# Selected extract
>>>
Purpose of the Study:

  • To develop and validate an integrated approach combining deep learning-based cell fate prediction from images with single-cell whole-transcriptome analysis.
  • To identify differentially expressed genes (DEGs) associated with distinct cell fates, particularly in early stages.
  • To apply the method to distinguish between cells fated to survive and die following heat stress.

Main Methods:

  • Applied heat stress to a mammalian cell line to induce cell death.
  • Utilized time-lapse imaging and developed deep learning models for image-based cell fate prediction (survival vs. death).
  • Performed single-cell RNA sequencing on cells post-imaging and compared transcriptomes between predicted fates to detect DEGs.

Main Results:

  • Successfully identified DEGs between cells predicted to die and survive.
  • Demonstrated the utility of the integrated approach in detecting significant gene expression differences even when transcriptomic profiles lacked clear clustering.
  • Validated the method's ability to find fate-related genes in early cell fate determination.

Conclusions:

  • The developed approach effectively integrates image-based deep learning with single-cell transcriptomics to identify early cell fate-related genes.
  • This method advances the understanding of cell fate regulation and facilitates the discovery of novel molecular markers.
  • It offers a powerful tool for hypothesis-free discovery in cell biology and disease research.
<<<
# Data listing
>>>
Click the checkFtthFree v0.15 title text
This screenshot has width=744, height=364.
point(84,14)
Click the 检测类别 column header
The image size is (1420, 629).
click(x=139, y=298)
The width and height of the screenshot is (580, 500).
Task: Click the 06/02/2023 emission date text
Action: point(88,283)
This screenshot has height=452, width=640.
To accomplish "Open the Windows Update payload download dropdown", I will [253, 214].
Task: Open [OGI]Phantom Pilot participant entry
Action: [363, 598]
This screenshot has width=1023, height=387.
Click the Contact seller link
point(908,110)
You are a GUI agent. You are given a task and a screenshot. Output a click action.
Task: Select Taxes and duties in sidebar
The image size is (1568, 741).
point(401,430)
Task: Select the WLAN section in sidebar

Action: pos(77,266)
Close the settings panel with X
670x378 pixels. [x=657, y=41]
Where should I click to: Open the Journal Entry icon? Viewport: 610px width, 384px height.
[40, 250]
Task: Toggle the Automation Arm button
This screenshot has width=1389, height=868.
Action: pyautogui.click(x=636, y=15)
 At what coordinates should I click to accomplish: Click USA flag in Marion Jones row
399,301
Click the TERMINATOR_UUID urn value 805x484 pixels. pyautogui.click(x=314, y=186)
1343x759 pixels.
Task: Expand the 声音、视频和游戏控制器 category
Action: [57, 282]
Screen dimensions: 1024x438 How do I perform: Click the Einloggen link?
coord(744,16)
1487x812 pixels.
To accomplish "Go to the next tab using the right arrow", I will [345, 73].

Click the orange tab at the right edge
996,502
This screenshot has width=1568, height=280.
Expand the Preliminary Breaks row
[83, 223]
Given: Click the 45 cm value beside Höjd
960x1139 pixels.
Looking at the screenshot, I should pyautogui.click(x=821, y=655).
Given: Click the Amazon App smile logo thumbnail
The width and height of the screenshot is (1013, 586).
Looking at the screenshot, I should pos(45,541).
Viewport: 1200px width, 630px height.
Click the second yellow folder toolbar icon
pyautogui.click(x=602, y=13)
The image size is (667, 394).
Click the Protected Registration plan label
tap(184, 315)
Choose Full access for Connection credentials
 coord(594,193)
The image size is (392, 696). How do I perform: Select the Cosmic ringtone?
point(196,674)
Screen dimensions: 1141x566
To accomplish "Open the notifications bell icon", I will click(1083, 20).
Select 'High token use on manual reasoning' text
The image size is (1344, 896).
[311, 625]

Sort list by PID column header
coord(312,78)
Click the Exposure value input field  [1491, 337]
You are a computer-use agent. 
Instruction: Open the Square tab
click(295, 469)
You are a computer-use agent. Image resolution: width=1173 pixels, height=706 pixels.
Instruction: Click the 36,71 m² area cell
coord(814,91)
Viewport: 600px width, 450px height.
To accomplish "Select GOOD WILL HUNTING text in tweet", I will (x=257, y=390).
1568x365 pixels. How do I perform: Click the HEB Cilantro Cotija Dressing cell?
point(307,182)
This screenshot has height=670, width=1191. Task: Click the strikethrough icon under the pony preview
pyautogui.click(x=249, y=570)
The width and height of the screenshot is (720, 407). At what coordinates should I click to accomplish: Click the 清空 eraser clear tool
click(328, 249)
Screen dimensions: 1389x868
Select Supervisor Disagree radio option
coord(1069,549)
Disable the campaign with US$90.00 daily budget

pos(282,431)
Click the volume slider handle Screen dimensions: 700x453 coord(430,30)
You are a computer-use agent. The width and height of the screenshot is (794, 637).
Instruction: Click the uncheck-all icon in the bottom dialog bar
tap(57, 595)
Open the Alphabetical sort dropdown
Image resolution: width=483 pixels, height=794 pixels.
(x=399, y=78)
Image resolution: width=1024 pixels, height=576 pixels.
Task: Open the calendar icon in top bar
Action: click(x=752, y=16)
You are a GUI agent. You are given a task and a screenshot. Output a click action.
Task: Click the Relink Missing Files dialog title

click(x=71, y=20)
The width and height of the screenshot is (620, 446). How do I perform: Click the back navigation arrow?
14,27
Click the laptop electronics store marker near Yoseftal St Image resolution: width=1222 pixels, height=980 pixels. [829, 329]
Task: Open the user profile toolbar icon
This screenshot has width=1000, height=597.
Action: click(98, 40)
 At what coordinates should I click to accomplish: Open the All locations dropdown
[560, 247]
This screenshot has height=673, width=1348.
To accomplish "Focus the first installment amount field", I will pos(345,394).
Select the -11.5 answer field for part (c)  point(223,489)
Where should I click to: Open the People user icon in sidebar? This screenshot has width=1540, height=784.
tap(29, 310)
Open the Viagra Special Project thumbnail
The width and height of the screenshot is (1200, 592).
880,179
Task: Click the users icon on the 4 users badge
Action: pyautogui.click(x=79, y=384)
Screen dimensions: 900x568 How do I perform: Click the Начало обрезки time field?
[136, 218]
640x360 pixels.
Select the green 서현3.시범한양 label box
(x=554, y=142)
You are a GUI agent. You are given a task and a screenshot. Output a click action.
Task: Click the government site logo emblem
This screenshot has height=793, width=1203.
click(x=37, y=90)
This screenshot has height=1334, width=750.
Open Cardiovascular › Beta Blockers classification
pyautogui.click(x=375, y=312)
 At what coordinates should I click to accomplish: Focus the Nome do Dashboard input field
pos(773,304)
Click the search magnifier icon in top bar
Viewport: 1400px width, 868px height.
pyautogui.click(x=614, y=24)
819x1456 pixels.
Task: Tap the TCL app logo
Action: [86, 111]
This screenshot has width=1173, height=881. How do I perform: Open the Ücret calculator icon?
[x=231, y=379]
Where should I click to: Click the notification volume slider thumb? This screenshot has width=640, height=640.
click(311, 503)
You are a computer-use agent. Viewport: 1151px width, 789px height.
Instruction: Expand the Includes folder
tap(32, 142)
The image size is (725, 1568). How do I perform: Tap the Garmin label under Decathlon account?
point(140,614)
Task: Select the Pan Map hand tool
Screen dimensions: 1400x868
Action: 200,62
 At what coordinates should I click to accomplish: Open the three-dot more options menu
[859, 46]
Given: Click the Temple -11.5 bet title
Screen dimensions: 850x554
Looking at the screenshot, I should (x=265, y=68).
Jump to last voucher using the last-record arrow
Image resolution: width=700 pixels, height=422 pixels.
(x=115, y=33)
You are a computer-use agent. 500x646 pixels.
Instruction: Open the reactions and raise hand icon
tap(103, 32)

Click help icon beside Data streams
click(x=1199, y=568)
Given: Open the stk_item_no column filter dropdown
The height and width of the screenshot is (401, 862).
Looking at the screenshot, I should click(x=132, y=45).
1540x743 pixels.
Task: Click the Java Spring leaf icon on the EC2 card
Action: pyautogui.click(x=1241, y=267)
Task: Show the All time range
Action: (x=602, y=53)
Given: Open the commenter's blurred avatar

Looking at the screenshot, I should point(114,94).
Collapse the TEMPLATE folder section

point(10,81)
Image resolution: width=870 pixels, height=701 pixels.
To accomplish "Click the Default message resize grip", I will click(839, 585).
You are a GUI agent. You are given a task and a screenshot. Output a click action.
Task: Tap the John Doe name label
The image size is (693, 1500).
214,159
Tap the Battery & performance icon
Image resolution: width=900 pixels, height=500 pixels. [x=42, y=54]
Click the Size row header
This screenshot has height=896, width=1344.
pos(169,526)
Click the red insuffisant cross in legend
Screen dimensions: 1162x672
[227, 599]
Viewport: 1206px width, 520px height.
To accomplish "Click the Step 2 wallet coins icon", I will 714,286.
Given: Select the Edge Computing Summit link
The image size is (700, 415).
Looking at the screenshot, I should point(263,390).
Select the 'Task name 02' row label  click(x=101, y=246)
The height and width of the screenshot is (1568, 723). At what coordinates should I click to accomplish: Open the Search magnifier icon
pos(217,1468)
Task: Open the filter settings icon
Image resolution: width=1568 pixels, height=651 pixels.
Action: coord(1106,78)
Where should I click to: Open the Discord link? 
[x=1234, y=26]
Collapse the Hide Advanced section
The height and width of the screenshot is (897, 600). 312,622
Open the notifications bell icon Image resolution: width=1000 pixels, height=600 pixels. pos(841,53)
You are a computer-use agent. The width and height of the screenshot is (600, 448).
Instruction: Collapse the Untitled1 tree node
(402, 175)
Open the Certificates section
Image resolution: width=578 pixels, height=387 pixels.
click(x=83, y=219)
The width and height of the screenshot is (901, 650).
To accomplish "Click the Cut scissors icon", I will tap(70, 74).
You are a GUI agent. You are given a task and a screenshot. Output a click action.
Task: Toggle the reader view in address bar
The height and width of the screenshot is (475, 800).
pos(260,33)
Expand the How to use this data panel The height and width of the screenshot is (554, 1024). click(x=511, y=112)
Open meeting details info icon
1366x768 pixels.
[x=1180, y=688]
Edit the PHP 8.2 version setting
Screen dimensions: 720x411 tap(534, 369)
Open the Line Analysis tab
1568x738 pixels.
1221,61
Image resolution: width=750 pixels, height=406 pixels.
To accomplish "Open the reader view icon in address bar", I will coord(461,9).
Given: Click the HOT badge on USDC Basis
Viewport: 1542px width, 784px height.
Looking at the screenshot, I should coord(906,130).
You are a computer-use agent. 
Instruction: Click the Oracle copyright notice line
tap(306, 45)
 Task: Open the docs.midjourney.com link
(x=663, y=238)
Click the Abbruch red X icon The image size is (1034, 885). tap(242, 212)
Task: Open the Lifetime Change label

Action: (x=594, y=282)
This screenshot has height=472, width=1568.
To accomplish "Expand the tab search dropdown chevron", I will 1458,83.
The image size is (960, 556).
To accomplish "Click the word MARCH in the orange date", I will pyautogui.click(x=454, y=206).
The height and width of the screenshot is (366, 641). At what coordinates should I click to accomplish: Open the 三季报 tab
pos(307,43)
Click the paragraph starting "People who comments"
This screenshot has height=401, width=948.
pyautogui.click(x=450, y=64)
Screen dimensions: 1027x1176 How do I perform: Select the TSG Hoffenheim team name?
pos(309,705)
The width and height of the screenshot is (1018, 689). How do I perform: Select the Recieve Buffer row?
<<<
# The task
Copy the study summary above, starting with "Purpose of the" and going on through "(survival vs. death).", and swap "heat stress" for "oxidative stress" everywhere it appears.

# Output below
Purpose of the Study:

  • To develop and validate an integrated approach combining deep learning-based cell fate prediction from images with single-cell whole-transcriptome analysis.
  • To identify differentially expressed genes (DEGs) associated with distinct cell fates, particularly in early stages.
  • To apply the method to distinguish between cells fated to survive and die following oxidative stress.

Main Methods:

  • Applied oxidative stress to a mammalian cell line to induce cell death.
  • Utilized time-lapse imaging and developed deep learning models for image-based cell fate prediction (survival vs. death).